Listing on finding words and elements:
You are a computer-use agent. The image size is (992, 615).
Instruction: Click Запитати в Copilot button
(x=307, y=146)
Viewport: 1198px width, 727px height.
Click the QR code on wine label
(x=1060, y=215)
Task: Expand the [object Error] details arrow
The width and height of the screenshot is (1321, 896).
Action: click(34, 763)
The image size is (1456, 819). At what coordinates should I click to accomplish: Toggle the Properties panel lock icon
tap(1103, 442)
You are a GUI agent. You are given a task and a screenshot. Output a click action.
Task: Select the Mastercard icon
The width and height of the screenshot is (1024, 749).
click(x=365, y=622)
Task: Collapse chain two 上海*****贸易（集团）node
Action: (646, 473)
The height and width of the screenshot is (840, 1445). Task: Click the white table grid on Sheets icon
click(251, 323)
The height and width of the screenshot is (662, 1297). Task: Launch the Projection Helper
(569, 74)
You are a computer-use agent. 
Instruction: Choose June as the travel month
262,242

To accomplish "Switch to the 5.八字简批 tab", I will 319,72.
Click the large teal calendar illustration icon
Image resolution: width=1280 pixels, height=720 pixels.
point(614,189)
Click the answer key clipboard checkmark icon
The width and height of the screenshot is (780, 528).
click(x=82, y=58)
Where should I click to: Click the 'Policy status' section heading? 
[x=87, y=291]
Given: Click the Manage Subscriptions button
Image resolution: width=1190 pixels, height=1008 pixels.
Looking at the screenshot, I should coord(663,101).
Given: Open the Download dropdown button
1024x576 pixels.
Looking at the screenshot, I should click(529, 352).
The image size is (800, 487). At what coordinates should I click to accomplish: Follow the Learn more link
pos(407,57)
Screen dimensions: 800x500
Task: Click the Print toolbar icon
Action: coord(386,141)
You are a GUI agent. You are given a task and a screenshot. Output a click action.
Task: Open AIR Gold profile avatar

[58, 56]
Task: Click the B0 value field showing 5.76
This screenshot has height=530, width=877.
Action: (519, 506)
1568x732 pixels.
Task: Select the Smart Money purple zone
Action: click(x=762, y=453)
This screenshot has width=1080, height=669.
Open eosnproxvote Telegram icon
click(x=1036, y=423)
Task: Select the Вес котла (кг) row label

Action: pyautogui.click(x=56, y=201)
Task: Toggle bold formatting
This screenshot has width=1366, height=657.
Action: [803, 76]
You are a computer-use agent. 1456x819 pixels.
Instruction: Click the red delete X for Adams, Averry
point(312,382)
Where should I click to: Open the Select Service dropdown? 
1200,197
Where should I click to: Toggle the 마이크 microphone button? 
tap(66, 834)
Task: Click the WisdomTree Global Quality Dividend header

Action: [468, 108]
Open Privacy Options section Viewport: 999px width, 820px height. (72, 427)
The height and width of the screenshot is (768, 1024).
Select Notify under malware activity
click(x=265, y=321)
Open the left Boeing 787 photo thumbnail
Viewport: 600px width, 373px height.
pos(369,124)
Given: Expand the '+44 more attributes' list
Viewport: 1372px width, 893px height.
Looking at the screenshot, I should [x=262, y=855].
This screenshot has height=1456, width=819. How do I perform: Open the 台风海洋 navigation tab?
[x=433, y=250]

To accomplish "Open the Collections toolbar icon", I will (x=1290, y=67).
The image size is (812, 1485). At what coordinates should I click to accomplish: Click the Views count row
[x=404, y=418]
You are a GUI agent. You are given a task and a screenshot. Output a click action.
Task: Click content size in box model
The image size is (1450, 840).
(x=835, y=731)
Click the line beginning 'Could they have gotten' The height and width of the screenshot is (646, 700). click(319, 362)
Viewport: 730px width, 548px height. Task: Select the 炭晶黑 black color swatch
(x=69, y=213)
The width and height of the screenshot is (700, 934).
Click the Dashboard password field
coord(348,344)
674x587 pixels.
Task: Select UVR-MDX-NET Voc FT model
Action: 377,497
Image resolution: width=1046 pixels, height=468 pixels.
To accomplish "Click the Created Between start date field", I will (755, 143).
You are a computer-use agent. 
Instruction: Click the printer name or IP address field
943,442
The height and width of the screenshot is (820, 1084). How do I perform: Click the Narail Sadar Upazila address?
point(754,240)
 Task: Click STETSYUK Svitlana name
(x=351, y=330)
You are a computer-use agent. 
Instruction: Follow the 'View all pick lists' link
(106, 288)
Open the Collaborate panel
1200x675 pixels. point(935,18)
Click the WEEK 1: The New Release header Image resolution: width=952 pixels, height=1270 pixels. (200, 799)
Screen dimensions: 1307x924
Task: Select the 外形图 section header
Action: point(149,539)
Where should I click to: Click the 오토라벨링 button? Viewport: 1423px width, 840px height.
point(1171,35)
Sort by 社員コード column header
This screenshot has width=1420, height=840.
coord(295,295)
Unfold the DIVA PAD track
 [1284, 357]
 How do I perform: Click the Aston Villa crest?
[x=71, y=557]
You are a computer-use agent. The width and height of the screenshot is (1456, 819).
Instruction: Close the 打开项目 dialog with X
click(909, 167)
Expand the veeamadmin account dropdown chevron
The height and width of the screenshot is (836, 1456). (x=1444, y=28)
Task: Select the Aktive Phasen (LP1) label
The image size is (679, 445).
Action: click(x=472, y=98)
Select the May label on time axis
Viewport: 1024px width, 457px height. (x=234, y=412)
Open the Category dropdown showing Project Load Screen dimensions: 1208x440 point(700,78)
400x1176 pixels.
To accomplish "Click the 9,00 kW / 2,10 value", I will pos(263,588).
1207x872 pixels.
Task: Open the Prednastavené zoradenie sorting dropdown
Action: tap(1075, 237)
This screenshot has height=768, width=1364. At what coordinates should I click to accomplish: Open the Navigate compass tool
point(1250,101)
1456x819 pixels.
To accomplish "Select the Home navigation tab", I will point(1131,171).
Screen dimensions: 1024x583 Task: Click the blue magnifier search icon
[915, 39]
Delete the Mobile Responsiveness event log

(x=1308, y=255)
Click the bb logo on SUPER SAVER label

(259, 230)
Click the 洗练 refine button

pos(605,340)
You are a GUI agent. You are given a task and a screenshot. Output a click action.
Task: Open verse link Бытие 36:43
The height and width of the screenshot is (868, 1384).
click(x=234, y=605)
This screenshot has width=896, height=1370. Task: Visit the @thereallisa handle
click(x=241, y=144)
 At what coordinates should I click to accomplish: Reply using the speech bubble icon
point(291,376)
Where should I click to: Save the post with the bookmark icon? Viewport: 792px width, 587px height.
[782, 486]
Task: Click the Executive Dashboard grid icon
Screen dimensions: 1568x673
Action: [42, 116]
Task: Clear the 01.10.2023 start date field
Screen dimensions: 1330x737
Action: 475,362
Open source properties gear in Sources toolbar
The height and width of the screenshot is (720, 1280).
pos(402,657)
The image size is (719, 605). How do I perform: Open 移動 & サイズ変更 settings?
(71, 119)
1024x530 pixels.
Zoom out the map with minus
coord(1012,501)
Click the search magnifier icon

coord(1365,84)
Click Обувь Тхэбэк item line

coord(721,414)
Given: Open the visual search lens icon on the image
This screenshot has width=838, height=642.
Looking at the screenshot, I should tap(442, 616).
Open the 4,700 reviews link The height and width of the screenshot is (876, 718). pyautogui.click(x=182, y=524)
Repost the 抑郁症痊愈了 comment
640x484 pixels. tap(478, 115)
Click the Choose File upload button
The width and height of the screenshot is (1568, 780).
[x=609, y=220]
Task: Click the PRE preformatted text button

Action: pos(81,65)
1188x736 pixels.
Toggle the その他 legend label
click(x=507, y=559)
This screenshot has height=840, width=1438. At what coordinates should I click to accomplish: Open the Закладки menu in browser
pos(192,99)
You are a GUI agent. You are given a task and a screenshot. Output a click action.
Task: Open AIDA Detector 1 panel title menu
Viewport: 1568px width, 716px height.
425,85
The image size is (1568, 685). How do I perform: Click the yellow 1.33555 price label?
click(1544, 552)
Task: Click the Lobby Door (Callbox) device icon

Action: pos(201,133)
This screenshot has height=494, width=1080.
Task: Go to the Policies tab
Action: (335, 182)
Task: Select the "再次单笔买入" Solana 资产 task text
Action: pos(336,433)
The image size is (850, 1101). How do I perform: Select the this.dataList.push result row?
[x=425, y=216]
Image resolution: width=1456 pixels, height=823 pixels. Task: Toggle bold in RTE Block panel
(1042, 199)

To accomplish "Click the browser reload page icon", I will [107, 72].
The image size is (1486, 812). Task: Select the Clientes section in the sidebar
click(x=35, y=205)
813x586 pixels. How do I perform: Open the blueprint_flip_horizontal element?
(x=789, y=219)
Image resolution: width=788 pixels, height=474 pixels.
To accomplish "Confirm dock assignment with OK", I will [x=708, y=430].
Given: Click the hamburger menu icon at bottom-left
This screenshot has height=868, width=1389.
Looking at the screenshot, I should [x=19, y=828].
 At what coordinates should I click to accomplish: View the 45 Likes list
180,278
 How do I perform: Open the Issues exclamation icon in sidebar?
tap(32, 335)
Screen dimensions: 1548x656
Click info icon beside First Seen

=== Objective ===
Format the lines of the listing, starting at its first line and ending at the line containing "Action: click(34, 763)", as a Markdown table with the columns Row and Line. Put a row number in Row and the line in Line, leaving out any blank lines.

=== Result for this exercise ===
| Row | Line |
|---|---|
| 1 | You are a computer-use agent. The image size is (992, 615). |
| 2 | Instruction: Click Запитати в Copilot button |
| 3 | (x=307, y=146) |
| 4 | Viewport: 1198px width, 727px height. |
| 5 | Click the QR code on wine label |
| 6 | (x=1060, y=215) |
| 7 | Task: Expand the [object Error] details arrow |
| 8 | The width and height of the screenshot is (1321, 896). |
| 9 | Action: click(34, 763) |